Direct naar artikelinhoud

België is hofleverancier voor Syrische rebellen

België is uitgegroeid tot hofleverancier van de Syrische rebellen. Dat zegt terrorisme-expert Edwin Bakker, nadat tal van Belgische jongeren aangetroffen werden op Syrisch grondgebied. Onder meer Sharia4Belgium zou daartoe oproepen.

"België is relatief gezien de nummer één als het gaat over het aantal jongeren dat naar Syrië trekt om er te strijden." Dat zegt Edwin Bakker, professor (contra)terrorisme aan de Universiteit van Leiden en verbonden aan het prestigieuze Clingendaelinstituut. Er zouden op dit moment zeventig à tachtig Belgen meevechten in Syrië.

"In België is er nog een groot potentieel aan strijders. Vele jongens staan al jaren te trappelen om te gaan vechten maar kregen de kans niet. In de buurlanden ligt dat anders. Vanuit Groot-Brittannië gingen er veel jongeren naar Pakistan, vanuit Duitsland naar Afghanistan", verklaart Bakker. "Zij maakten het al eens mee. Maar de Belgische jongeren - meestal met een Turkse of Marokkaanse achtergrond - hadden weinig opties. En nu is er Syrië: een strijd waar ze zich verbonden mee voelen en een land dat makkelijk te bereiken is."

Safe houses

Dat Belgische jongeren de weg naar het slagveld in Syrië vinden, bleek onder meer uit de verhalen van Jejoen Bontinck (18) en Brian De Mulder (19) die afgelopen weekend in deze krant verschenen. Schrijnende verhalen, van ouders die niet wisten dat hun zoon zich tot het salafisme had bekeerd en in Syrië hoopt een martelarenstrijd uit te vechten. In het geval van De Mulder kwam zijn moeder erachter via een YouTubefilmpje.
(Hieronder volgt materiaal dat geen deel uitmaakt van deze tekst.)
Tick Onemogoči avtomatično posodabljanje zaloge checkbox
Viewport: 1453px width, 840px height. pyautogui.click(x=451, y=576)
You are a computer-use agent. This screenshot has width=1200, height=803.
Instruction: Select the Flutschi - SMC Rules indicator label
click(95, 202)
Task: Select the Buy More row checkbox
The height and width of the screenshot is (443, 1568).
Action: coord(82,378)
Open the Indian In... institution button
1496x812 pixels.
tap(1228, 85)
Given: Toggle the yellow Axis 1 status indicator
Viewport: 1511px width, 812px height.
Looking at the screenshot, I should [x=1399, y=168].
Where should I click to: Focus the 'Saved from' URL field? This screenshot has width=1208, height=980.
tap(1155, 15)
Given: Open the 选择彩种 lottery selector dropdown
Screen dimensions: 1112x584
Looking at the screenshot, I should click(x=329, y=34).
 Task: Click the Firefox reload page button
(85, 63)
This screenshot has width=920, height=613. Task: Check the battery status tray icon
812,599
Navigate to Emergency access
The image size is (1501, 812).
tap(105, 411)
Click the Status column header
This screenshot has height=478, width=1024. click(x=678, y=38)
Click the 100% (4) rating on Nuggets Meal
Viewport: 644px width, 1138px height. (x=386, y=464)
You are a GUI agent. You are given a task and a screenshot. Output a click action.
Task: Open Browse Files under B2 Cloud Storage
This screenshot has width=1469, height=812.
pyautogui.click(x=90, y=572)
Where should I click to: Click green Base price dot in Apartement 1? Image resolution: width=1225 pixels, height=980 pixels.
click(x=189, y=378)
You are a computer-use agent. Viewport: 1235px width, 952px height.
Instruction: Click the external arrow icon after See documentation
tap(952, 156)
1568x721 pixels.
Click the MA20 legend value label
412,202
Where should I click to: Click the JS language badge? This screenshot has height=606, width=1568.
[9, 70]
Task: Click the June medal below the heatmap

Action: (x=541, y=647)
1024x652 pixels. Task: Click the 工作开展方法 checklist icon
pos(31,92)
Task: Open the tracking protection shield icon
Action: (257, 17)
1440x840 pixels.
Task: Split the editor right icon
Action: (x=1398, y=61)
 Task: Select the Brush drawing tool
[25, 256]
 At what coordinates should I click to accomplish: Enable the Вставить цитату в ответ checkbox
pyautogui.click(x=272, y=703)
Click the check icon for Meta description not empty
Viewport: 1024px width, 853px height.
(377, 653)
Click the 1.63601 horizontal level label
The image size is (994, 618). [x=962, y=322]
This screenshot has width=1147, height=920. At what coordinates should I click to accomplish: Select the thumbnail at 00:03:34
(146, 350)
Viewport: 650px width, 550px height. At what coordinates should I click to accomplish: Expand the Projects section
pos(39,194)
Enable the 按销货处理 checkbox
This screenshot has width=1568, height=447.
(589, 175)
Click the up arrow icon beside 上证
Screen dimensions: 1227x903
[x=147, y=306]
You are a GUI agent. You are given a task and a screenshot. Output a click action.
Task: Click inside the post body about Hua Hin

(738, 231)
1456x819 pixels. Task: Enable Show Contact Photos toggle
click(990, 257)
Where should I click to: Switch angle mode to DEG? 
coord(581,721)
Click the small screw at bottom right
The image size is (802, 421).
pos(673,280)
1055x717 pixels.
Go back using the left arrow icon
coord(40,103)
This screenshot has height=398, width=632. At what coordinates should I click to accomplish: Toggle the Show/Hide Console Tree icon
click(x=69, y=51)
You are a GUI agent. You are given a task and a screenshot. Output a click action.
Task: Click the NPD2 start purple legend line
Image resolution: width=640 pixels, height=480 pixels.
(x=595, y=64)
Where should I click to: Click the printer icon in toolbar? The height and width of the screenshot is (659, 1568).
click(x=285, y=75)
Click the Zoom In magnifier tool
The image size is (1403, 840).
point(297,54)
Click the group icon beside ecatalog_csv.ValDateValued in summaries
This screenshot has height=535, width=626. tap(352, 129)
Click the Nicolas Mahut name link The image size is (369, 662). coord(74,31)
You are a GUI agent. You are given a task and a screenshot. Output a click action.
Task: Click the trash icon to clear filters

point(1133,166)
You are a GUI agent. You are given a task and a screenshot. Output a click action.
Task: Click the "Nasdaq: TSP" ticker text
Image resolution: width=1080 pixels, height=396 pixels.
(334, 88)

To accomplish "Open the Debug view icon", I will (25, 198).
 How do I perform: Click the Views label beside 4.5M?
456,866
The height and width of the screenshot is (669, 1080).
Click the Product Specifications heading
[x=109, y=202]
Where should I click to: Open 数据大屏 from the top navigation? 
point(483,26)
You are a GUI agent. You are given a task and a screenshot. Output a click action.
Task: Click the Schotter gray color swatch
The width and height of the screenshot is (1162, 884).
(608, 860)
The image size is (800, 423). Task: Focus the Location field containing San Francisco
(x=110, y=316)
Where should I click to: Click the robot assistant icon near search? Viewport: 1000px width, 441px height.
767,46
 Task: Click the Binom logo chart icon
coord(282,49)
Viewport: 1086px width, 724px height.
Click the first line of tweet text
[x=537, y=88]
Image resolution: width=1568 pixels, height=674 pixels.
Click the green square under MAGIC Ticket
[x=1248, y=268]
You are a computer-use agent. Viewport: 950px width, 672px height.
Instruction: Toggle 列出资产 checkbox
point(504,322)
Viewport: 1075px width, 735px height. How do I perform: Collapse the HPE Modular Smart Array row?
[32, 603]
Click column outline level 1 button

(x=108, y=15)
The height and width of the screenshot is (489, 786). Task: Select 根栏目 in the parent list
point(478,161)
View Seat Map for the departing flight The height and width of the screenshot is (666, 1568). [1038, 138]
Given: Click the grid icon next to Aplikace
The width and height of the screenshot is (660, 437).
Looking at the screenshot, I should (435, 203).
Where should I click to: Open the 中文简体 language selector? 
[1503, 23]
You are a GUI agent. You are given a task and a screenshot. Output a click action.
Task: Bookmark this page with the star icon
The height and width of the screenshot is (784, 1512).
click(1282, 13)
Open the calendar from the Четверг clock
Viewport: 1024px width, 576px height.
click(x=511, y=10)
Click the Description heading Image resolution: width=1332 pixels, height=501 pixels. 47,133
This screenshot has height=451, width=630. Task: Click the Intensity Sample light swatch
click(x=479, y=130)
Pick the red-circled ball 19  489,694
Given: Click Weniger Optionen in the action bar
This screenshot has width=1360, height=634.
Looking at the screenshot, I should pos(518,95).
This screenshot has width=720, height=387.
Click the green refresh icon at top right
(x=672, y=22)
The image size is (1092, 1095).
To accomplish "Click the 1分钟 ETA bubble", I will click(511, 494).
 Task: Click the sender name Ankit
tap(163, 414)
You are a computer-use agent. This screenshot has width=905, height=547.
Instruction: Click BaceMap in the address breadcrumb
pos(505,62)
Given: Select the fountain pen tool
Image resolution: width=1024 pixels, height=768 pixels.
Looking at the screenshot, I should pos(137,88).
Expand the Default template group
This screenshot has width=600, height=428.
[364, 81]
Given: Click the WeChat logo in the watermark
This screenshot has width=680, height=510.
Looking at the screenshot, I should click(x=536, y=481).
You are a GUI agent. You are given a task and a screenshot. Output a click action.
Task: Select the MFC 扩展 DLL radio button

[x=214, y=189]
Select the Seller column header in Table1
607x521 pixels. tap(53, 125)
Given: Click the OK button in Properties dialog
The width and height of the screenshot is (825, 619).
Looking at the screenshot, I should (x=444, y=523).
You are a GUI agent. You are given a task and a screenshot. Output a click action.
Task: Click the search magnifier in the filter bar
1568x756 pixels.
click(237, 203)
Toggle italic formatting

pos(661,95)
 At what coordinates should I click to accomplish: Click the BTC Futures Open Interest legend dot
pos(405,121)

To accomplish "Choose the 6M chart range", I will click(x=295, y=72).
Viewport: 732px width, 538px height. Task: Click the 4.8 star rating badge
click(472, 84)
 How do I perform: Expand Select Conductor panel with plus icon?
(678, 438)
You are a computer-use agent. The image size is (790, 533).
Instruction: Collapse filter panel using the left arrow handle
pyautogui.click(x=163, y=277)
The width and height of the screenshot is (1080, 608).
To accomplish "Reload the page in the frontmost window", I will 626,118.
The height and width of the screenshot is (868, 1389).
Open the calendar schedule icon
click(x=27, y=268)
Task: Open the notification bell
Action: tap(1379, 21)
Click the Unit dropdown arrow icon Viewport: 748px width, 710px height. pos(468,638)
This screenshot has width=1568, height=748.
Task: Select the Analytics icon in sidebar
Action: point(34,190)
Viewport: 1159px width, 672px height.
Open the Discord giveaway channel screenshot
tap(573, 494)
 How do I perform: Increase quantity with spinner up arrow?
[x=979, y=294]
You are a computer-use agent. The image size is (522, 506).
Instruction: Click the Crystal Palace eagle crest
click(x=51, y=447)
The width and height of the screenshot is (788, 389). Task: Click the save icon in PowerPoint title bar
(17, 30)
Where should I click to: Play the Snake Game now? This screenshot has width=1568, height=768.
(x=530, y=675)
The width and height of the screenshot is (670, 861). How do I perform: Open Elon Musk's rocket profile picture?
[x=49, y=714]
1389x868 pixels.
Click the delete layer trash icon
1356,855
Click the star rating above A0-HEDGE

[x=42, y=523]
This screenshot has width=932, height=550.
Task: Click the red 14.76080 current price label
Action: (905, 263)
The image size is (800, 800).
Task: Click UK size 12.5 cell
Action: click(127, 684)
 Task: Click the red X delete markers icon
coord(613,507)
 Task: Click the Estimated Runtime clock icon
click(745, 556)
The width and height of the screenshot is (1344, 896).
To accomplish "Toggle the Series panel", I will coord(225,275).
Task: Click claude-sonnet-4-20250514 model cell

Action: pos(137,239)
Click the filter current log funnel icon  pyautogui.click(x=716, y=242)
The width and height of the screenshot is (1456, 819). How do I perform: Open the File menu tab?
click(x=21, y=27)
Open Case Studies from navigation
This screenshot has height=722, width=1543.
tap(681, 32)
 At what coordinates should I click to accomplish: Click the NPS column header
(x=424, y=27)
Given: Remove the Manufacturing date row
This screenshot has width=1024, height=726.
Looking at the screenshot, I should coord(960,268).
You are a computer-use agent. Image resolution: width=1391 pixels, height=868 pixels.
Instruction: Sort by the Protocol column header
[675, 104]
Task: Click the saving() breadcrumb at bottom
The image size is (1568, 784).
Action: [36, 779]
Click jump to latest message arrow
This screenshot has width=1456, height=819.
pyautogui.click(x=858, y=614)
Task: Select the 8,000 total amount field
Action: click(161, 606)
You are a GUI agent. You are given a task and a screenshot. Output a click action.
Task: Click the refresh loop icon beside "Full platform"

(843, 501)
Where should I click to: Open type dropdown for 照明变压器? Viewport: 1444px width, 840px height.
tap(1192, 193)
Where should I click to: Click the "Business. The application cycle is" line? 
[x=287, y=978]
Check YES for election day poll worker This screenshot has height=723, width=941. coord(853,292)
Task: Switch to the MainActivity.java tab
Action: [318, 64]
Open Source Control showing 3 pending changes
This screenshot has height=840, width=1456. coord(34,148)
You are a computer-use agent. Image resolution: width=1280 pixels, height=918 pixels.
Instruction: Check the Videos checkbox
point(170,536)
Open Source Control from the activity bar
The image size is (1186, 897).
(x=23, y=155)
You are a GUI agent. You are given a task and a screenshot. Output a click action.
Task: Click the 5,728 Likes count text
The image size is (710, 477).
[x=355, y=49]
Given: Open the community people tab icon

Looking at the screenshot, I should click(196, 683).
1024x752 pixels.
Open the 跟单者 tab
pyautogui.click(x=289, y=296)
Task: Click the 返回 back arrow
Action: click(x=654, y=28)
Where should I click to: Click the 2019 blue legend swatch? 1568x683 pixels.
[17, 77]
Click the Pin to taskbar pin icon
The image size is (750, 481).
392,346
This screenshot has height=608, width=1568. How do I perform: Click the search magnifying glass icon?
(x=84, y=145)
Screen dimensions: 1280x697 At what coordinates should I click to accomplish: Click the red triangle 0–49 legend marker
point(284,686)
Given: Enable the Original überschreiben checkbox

De jongens kwamen via het officieel opgedoekte Sharia4Belgium in contact met de 'heilige oorlog'. Zo is een filmpje opgedoken uit 2011 waarin te zien is hoe toenmalig Sharia4Belgium-woordvoerder Fouad Belkacem preekt op de Meir. Rond hem zitten enkele tieners die inmiddels in Syrië zitten, onder wie Jejoen Bontinck en Brian De Mulder. Belkacem zelf zit op dit moment thuis met een enkelband. Zijn advocaat ontkent dat hij iets te maken heeft met de strijders.

"Ik weet ook niet of er echt geronseld wordt door Sharia4Belgium", zegt Bakker. "Vaak is dat niet eens nodig en is de bereidheid om te gaan sowieso erg groot. Wel is het zo dat er gefaciliteerd wordt. Hier in Nederland heeft Sharia4Holland safe houses opgericht: appartementjes waar jongeren eerst een paar dagen onderduiken. Als ze eenmaal een paar honderd euro hebben, vertrekken ze."

Ook dat gebeurt georganiseerd. "Tot voor een paar weken dachten we nog dat sommige jongeren individueel gingen, maar inmiddels heb ik een lijstje onder ogen gekregen met de werkwijze. Blijkbaar vertrekken ze in groepjes van twee tot vier jongeren. De Nederlanders nemen de trein naar Brussel of Düsseldorf. Voor de Belgen zal dat Maastricht of Düsseldorf zijn. Daar stappen ze op een vlucht naar Istanbul of Antalya. Eenmaal aangekomen, gaan ze apart door de douane, om daarna weer samen de bus op te stappen. Ze hebben een telefoonnummer of adres in de grensstreek. Die mensen helpen hen verder."

Maar het merendeel van die jongeren komt straks gedesillusioneerd terug. De strijders in spe vertrekken immers met grote idealen, maar ter plaatse gaat het snel bergaf. "Ze zien heldhaftige beelden, verwachten dat ze krijgers zullen worden, maar het merendeel krijgt niet eens een wapen in handen", zegt Bakker. "Ofwel bouwen ze barricades ofwel staan ze aan een uitkijkpost ofwel worden ze gebruikt als kanonnenvlees. Het is pijnlijk, want je weet dat die jongeren alle regels van een urban war met de voeten treden en niet zullen overleven."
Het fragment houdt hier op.